→ DOCUMENT TEXT
Sir James Mackenzie Prize 2021-2022
After the third year of medical school, students are given the opportunity to carry out an Intercalated BMSc in the wider University departments. Each year the best research projects are nominated for the Sir James MacKenzie Prize for outstanding performance and research. This year 10 students were nominated with three being shortlisted by the School of Medicine to present their research and field questions to find the best research project for 2021-2022. Each student presented for ten minutes via Zoom at University Grand Rounds on Thursday 15 September.
Hannah Berry from UDOTS was one of the three nominees who also presented her research at the 20th Staffordshire Conference on Clinical Biomechanics on 21-23 April 2022, earlier this year.
- Calum Silcock (International Health) Navigating a perfect storm: factors affecting primary care management of Adult ADHD - AWARD WINNER
- Hannah Berry (Applied Orthopaedic Technology) Investigating the biomechanics of the freestyle stroke in swimming using field-based wearable technology
- Sophie Baird (Anatomy) Natural orifice transluminal endoscopic surgery: the transvaginal appendectomy in the surgical management of acute appendicitis
Dr Tim Drew, UDOTS BMSc programme lead, commented:
“I’d like to congratulate Hannah for being nominated and then shortlisted for this prestigious award. To be chosen as one of the top three research projects in the School of Medicine for 2021-2022 is a fantastic achievement and stands as testimony to her knowledge and presentation skills. Hannah’s success just highlights the continuing high standards of research projects available and conducted at UDOTS.”
The award is named after Sir James Mackenzie FRS FRCP (12 April 1853 - 1926 January 1925), a Scottish cardiologist who was a pioneer in the study of cardiac arrhythmias. Due to his work in the cardiac field, he is known as a research giant in primary care. He was knighted by King George V in 1915.

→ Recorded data
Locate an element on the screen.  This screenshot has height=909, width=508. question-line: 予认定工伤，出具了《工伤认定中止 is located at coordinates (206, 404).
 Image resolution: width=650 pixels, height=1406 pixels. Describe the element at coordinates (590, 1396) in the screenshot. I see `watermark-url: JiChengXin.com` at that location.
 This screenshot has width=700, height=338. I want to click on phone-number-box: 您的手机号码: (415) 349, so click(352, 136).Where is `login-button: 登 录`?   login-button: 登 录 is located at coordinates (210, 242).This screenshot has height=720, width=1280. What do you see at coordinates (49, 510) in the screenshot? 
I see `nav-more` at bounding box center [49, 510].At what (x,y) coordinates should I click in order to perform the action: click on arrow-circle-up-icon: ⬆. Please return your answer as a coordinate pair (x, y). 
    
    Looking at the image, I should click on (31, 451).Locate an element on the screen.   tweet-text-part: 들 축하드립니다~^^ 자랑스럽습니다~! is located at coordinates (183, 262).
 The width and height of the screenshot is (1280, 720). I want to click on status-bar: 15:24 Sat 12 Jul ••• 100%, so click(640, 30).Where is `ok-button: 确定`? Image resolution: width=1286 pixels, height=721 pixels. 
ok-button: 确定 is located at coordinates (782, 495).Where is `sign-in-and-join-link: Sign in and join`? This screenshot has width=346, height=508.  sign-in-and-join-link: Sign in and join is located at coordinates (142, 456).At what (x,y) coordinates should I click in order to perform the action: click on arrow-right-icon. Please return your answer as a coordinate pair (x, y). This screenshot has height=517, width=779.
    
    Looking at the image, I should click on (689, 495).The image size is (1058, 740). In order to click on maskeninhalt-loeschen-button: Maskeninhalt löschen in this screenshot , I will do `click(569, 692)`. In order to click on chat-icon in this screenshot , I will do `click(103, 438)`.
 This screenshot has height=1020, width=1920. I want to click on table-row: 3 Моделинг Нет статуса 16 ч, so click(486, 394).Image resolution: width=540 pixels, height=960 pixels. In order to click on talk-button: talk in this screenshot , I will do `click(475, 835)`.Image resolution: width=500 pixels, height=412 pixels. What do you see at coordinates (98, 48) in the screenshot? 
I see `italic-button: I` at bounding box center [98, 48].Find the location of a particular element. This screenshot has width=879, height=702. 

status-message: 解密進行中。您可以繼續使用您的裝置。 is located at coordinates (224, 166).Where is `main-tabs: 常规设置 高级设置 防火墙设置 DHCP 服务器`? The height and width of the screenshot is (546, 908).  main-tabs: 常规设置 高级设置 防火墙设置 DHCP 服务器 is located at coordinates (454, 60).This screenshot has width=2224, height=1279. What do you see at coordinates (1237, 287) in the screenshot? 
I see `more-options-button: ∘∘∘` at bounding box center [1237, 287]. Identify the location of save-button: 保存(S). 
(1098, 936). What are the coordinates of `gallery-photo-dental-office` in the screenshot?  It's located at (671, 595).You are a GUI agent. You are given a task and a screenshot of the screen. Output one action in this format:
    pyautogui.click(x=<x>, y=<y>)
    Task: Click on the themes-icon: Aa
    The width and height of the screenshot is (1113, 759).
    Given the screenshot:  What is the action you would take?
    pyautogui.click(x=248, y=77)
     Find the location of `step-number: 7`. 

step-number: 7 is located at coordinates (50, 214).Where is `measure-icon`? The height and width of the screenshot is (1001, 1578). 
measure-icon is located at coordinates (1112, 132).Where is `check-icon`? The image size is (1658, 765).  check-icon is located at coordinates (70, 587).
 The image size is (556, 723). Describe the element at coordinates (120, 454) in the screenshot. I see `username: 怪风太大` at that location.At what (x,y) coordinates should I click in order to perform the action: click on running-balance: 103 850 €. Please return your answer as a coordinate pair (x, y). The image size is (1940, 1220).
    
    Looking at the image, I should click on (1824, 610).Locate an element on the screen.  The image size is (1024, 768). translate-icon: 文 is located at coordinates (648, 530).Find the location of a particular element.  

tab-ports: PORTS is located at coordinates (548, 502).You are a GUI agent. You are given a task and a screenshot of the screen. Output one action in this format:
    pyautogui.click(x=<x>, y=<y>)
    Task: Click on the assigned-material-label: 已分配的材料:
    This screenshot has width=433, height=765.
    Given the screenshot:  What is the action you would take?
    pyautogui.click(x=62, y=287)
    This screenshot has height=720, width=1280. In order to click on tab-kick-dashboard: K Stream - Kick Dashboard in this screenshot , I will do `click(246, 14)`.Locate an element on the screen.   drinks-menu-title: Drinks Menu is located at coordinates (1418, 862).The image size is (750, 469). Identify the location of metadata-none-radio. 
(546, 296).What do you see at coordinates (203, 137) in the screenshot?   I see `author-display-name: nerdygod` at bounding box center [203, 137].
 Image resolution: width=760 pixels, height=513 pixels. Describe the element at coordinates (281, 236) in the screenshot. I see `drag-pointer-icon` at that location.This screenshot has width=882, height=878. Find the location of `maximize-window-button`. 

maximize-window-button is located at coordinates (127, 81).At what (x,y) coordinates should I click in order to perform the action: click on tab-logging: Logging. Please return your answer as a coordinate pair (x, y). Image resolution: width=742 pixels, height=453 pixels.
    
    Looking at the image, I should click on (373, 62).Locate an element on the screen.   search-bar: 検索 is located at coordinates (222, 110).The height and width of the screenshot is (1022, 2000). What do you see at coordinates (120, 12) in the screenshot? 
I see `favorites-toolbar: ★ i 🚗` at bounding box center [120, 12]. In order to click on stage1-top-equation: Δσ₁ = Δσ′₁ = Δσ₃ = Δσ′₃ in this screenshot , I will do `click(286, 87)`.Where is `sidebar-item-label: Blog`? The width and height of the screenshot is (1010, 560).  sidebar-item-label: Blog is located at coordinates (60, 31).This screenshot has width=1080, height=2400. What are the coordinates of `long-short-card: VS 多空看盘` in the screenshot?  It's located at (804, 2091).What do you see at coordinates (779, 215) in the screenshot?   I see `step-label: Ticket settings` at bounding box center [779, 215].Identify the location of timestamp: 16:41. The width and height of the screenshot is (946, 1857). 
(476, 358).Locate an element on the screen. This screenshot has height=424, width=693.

→ INSTRUCTIONS TO FOLLOW
Using the Sir James Mackenzie Prize article, decide whether each statement agrees with it, answering yes or no and quoting the words that decide it: (a) Ten students were nominated for the prize this year. (b) Hannah Berry won the award. (c) The shortlisted students presented their research in person.

→ SOLUTION
(a) Yes: "This year 10 students were nominated"
(b) No: "Calum Silcock (International Health) Navigating a perfect storm: factors affecting primary care management of Adult ADHD - AWARD WINNER"
(c) No: "Each student presented for ten minutes via Zoom at University Grand Rounds on Thursday 15 September."